Open barinbritva opened 2 years ago

barinbritva commented 2 years ago

Hi there,

I use a library typestyle which depends on csstype. And I have a next case:

import {style} from 'typestyle';

export const styles = {
  header: style({
    // There are IDE hints, but I'm still able to put any value
    display: 'flexxxxx',
  })
};

It happens because the definition of display looks like:

  export type Display =
    | Globals
    | DataType.DisplayOutside
    | DataType.DisplayInside
    | DataType.DisplayInternal
    | DataType.DisplayLegacy
    | "contents"
    | "list-item"
    | "none"
    | (string & {});

I understand the definition relies on web specifications and that's absolutely correct. But it doesn't make sense from a type safety perspective.

Is it possible to solve the issue?

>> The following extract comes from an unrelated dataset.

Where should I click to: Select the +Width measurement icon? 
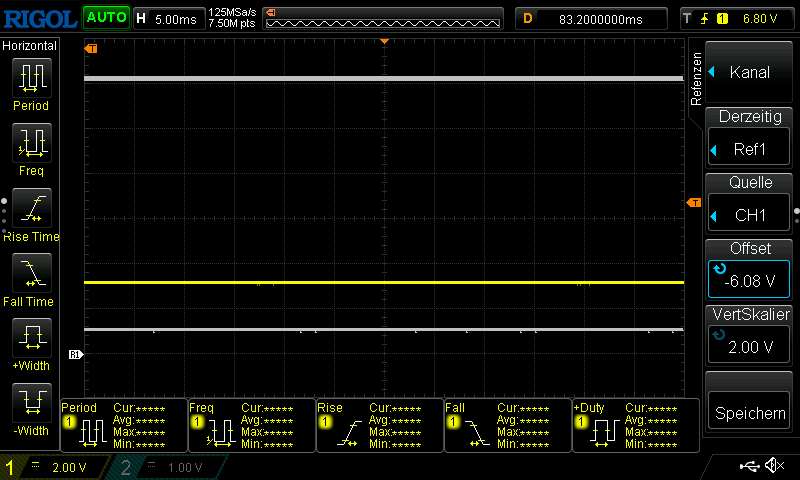[x=30, y=342]
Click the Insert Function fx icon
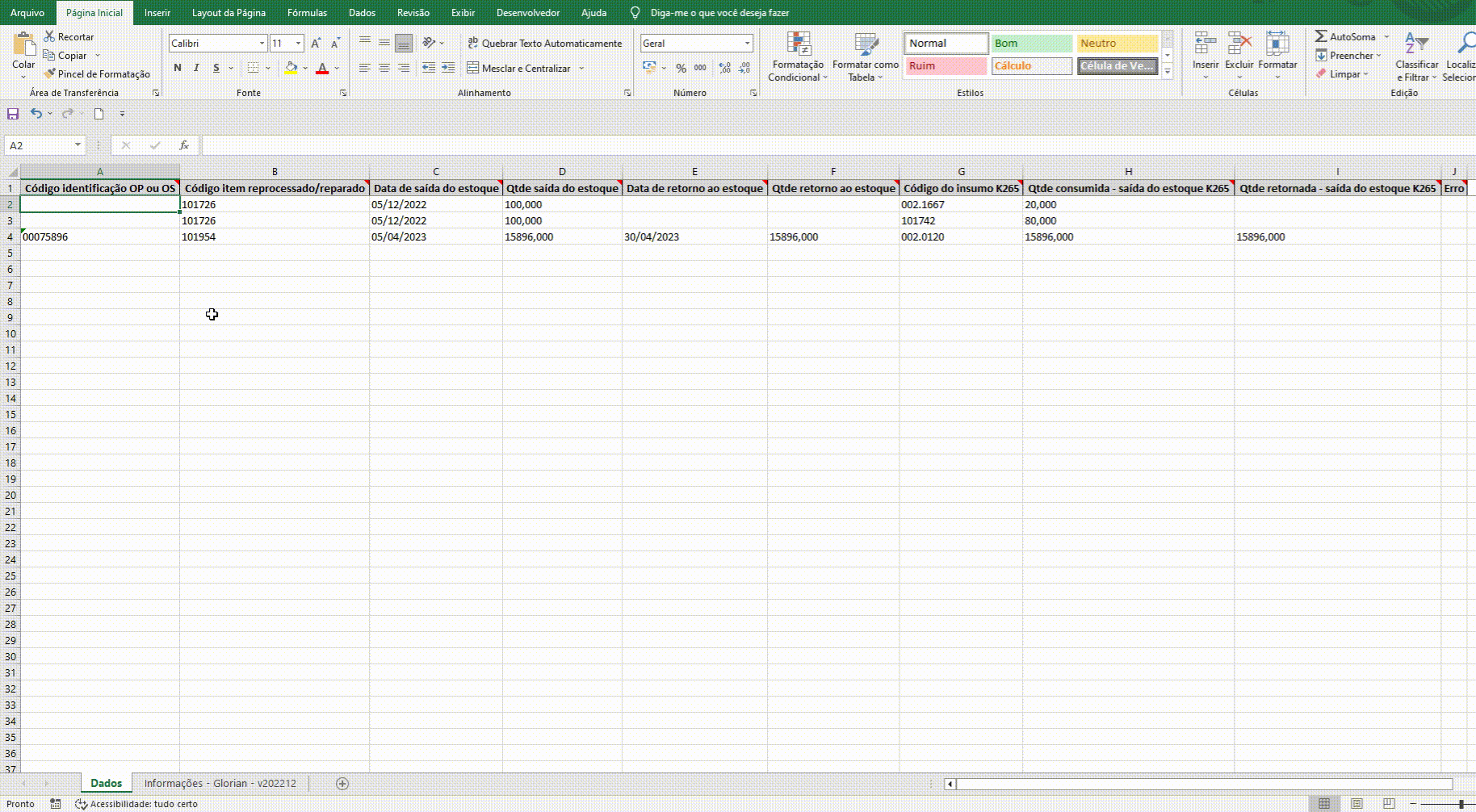This screenshot has height=812, width=1476. pyautogui.click(x=184, y=145)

Maybe csstype could do two kind of builds - default and type safe?

frenic commented 2 years ago

Hopefully this could be solved with template literal types in the future. But it requires some additional work before we can use template literal types.

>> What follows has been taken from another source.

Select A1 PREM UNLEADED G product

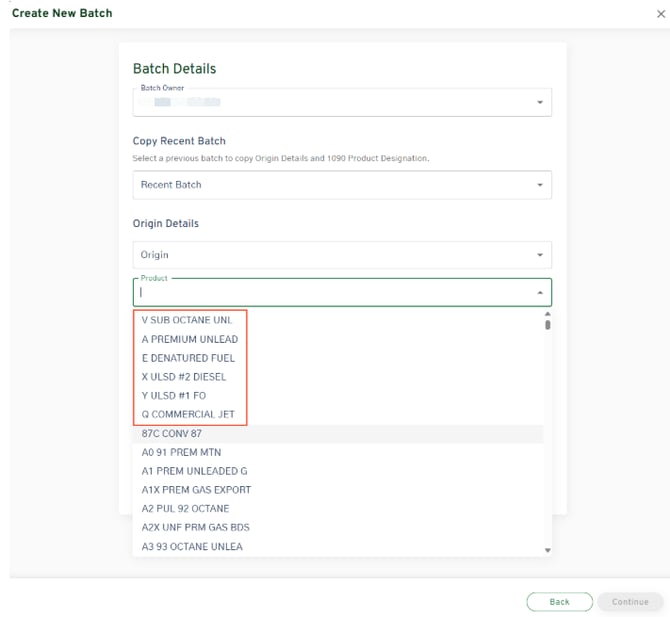pyautogui.click(x=194, y=471)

barinbritva commented 2 years ago

@frenic thank for the answer!

For sure literal types would provide extremely cool experience! Do you have a plan to use them in the project any time soon?

Speaking of (string & {}) definition - which use cases will be broken without it? Some properties like display has only white list of properties and they don't need common string.

frenic commented 2 years ago

As soon as I have time to fix it. Soon I hope.

That's not true. The display property accepts a two-value syntax even though it's rarely used. That's why string & {} is generated.

barinbritva commented 2 years ago

Oh, two-value syntax, now I see... Could string & {} be potentially replaced by full list of combinations? Or there is no necessary data to do it?

frenic commented 2 years ago

It's pretty intense to generate a union for every possible combination for every property of this kind. That's why literal template types will come in handy.